▶ TASK REQUIREMENTS
Quote each line of the data below word for word, and leave the pictures out of your answer.

Click-target data
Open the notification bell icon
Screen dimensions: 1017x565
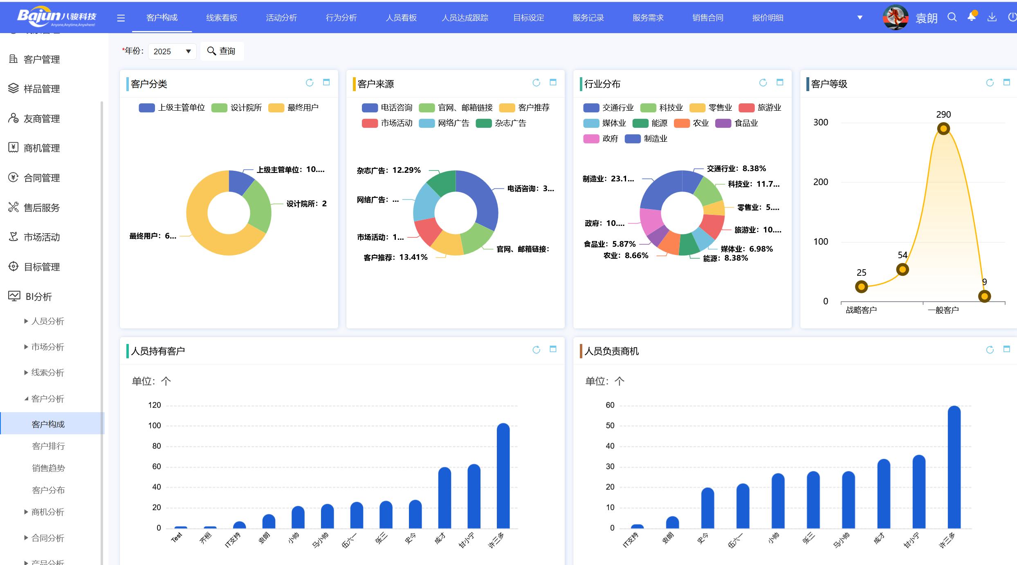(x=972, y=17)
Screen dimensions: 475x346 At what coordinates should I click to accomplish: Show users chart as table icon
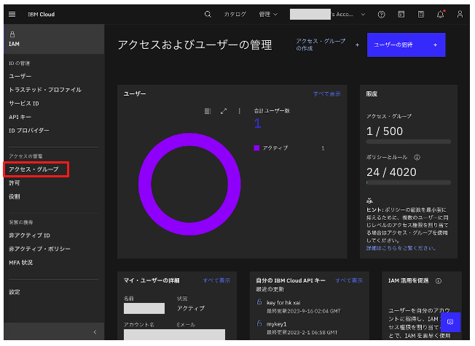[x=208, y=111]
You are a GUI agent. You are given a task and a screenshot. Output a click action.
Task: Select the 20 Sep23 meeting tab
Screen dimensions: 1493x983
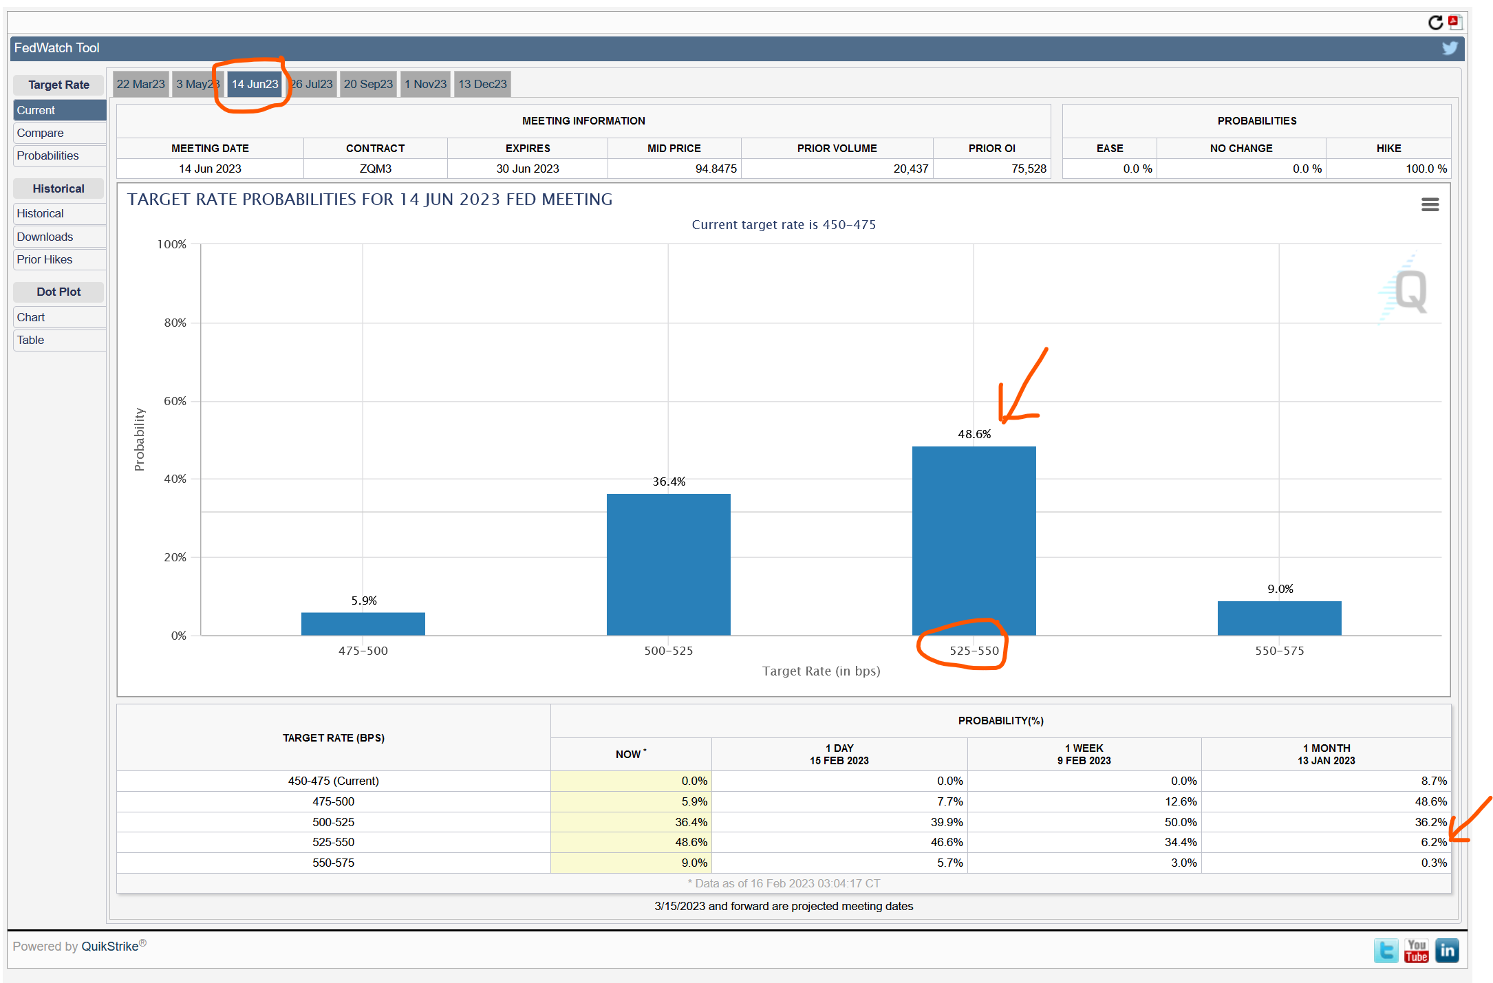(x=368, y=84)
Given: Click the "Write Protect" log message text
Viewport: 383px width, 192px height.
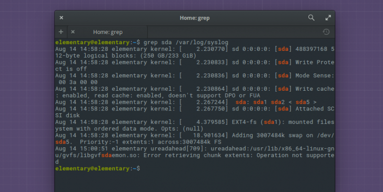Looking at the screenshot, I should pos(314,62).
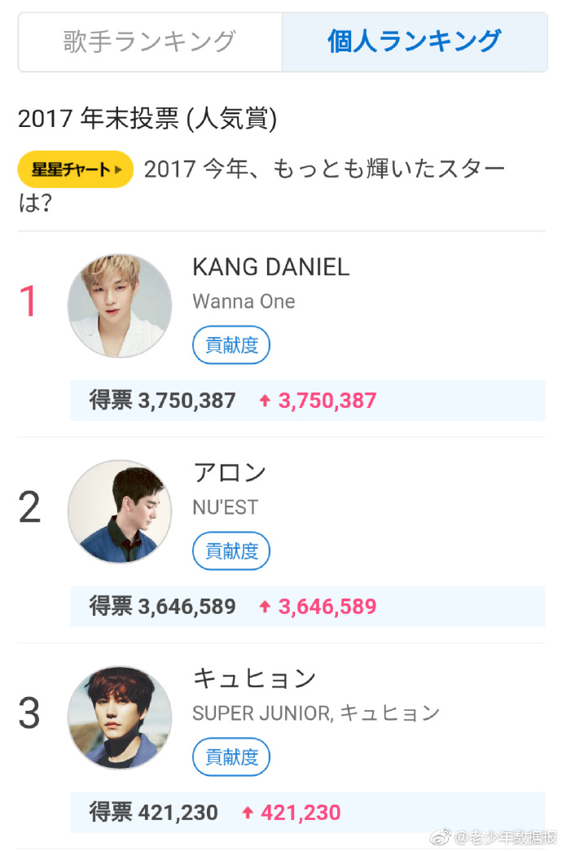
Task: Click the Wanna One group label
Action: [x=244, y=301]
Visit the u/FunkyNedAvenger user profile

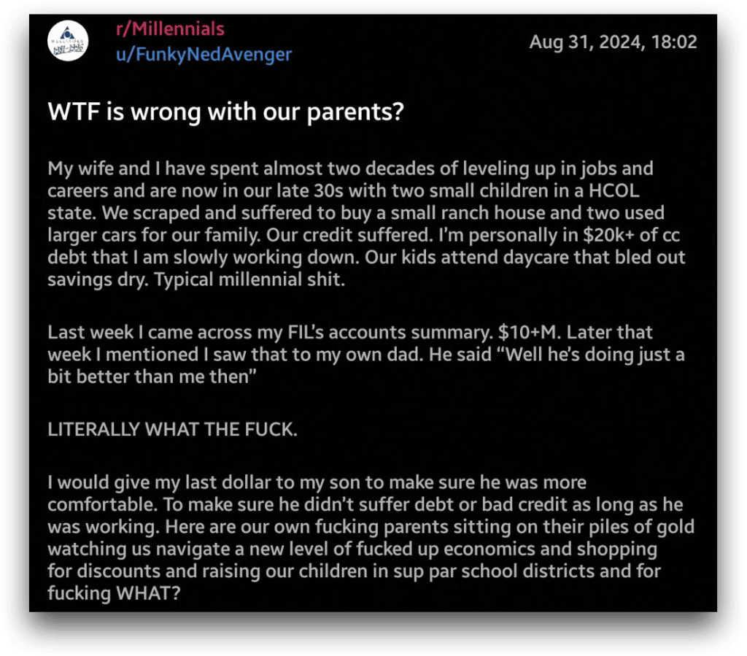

▶ EXERCISE OUTPUT
Open the notification bell icon
Screen dimensions: 1017x565
(x=972, y=17)
Screen dimensions: 475x346 At what coordinates should I click to accomplish: Show users chart as table icon
[x=208, y=111]
You are a GUI agent. You are given a task and a screenshot. Output a click action.
Task: Select the 20 Sep23 meeting tab
Screen dimensions: 1493x983
(x=368, y=84)
Given: Click the "Write Protect" log message text
Viewport: 383px width, 192px height.
Looking at the screenshot, I should pos(314,62).
Task: Click the Wanna One group label
Action: [x=244, y=301]
Visit the u/FunkyNedAvenger user profile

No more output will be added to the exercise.